In response to Maisa’s story, this multi-functional and semi-professional apron has been designed with the fabric used for Jordanian school uniforms. It reflects on the fact that while the students in the Gaza camp focus very much on their education, their future career options are hindered by their refugee journey and status.
- Nour Nsheiwat (JO)
Nour Nshweiat is the founder and designer of N Products, with 10 years of experience in home furnishing and product design. N Products are recycling abandoned items into home furniture and useful products. ‘Products with stories’ is the slogan of N products.
- Rebekka Fries (NL)
As a designer and researcher Rebekka Fries monitors and frames, disconnected world views produced by mass and social media.

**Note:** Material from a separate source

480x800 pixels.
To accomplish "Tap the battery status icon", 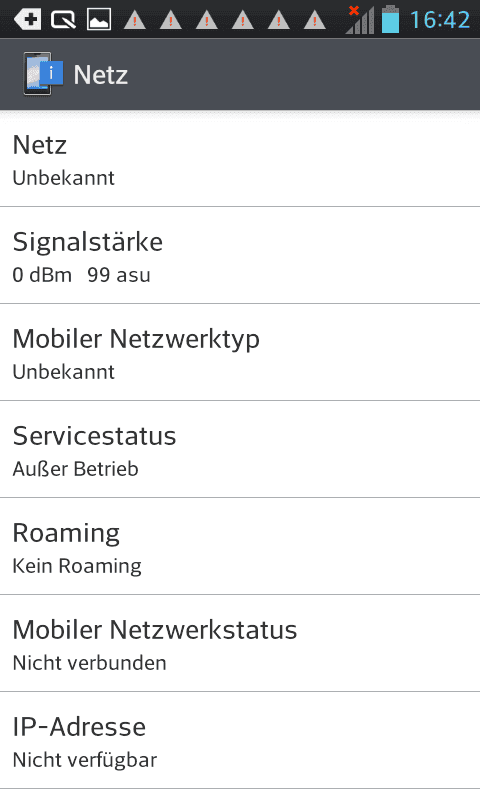I will click(390, 19).
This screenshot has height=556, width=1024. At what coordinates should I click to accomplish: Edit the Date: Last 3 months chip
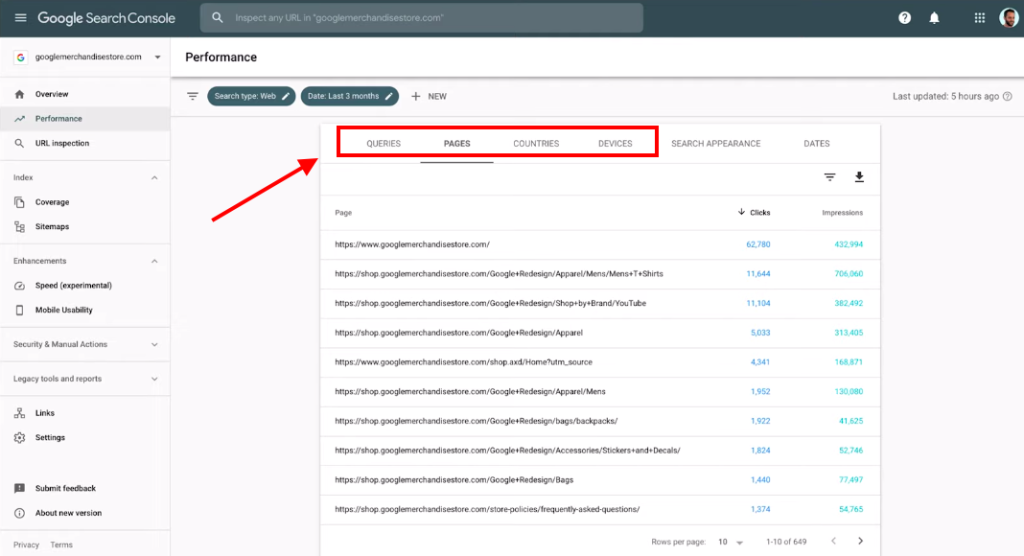coord(349,96)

Recently graduated with a Master in Design: Visual Strategies at the Sandberg Institute in Amsterdam and currently based in Rotterdam.
- Gaza Refugee Camp (PS)
Gaza camp is a refugee camp near Jerash, where almost 40,000 Palestinian refugees are living. They, their parents or grandparents, fled from Gaza in 1967, when Israel invaded the Gaza strip, which was at that time under Egyptian rule. These Palestinian refugees never received Jordanian citizenship. Until today they don’t have a national number and are therefore stateless. As such, they aren’t allowed to work, don’t have access to regular healthcare, and they can’t afford to further their education outside the camp. If they would like to get a job, they need to buy a working permit of 500 JOD (± € 600), which is only valid for 6 months. So for most people this doesn’t make any sense at all. One cannot understand how these people aren’t offered any way out, no right to return, no status, no opportunities, no future. These Palestinian refugees have lived under inhumane conditions for 50 years now. Although we were aware that we were visiting one of the poorest camps in Jordan, nobody expected that the refugees struggle this much. We were silenced, speechless, saddened, angry, but above all we felt powerless and were struggling how to relate to this uncomfortable truth. Some felt really depressed, others were fighting with feelings of guilt for not taking enough action, and at the same time we felt unease in being part of a van with international visitors, being dropped at places in the camp to visit, watch and leave. It underlined our privileged position and the bubble we live in.
By: Saber Abu Masoud (tailor), Zainab Abu Jamous, Yusra Abu Sil’a, Farha Khammash, Asma Ayesh (Gaza Camp, Jerash, JO)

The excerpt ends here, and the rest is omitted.